J'avais de tout ce qui la composait
une si fausse et si fâcheuse opinion qu'il me souvient que deux
avant, dans un duel avec le jeune Verdière, fils et aide de camp
du général commandant Paris, je n'avais voulu, en attendant des
armes, ni me nommer,
ni m'asseoir la nuit, sur le parapet du quai Voltaire, à côté de
l'un de ses témoins, de peur que cet officier ne me jetât traîtreusement
dans la rivière ! (...)
On peut juger, par une si odieuse
prévention, de la couleur prononcée que j'avais prise. Comment donc
suivre cette vocation qu'en moi je venais tout à coup de découvrir
? Comment avec mon aversion pour l'armée concilier cet amour des
armes, cette passion de gloire avec la haine du seul drapeau sous
lequel on pouvait la conquérir ? Mais la vue de ce régiment en marche
de guerre m'avait transformé de jeune rêveur en homme d'action,
sans séparer encore en moi ces deux personnes. La première aplanit
à l'autre l'entrée du monde des réalités en le décorant de chimères.
Dans cette armée toute républicaine, mon imagination, féconde en
projets, conçut aussitôt celui d'implanter mon royalisme ! J'osai
supposer que j'entraînerais un bon nombre de mes pareils à imiter
mon exemple ; que ce germe de contre-révolution armée prendrait
racine ; et, comme jusque-là on avait marché de révolution en révolution,
jugeant de l'avenir par le passé, je me figurai que bientôt il en
viendrait encore une, dont notre parti pourrait profiter. (...)
•••
* **Consignes**
Recopiez mot pour mot, s'il vous plaît, le passage du texte qui commence aux mots « On peut juger, par » et s'arrête après « décorant de chimères. ». La liste qui suit provient d'une autre source.

* **Données enregistrées**
•••
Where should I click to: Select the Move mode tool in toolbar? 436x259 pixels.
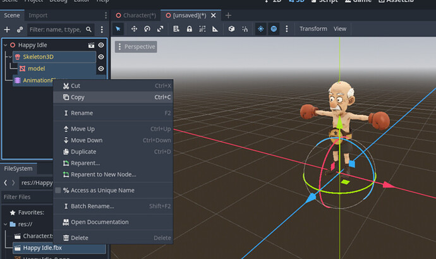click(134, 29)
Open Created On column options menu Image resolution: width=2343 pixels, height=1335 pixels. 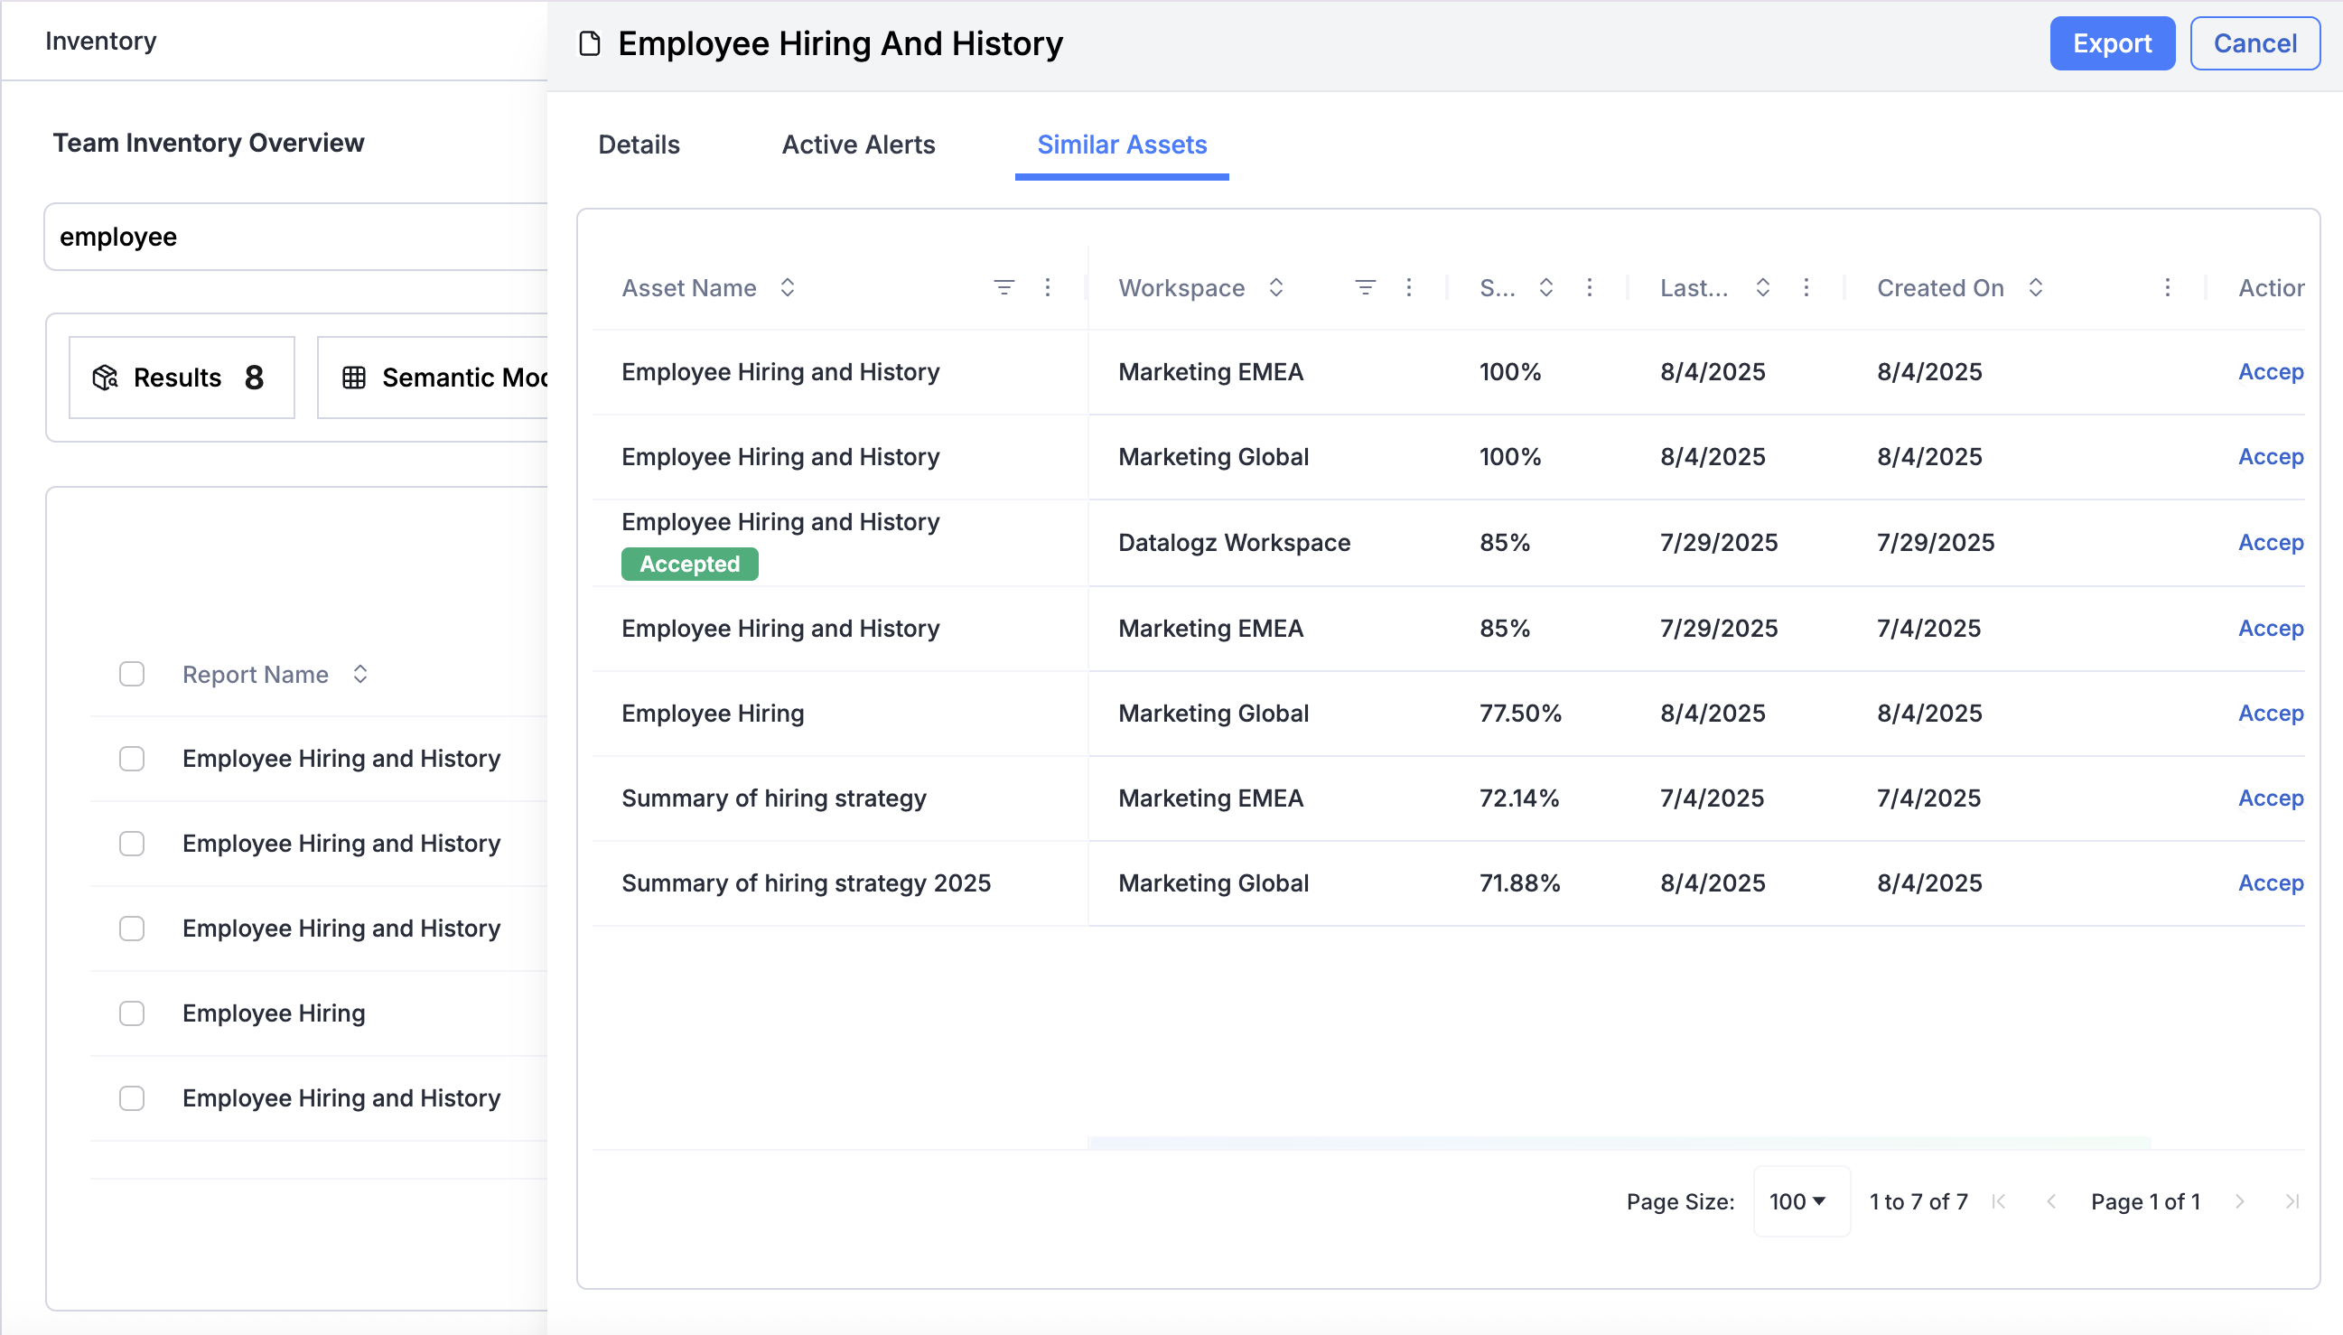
•••
* **Réponse**
On peut juger, par une si odieuse
prévention, de la couleur prononcée que j'avais prise. Comment donc
suivre cette vocation qu'en moi je venais tout à coup de découvrir
? Comment avec mon aversion pour l'armée concilier cet amour des
armes, cette passion de gloire avec la haine du seul drapeau sous
lequel on pouvait la conquérir ? Mais la vue de ce régiment en marche
de guerre m'avait transformé de jeune rêveur en homme d'action,
sans séparer encore en moi ces deux personnes. La première aplanit
à l'autre l'entrée du monde des réalités en le décorant de chimères.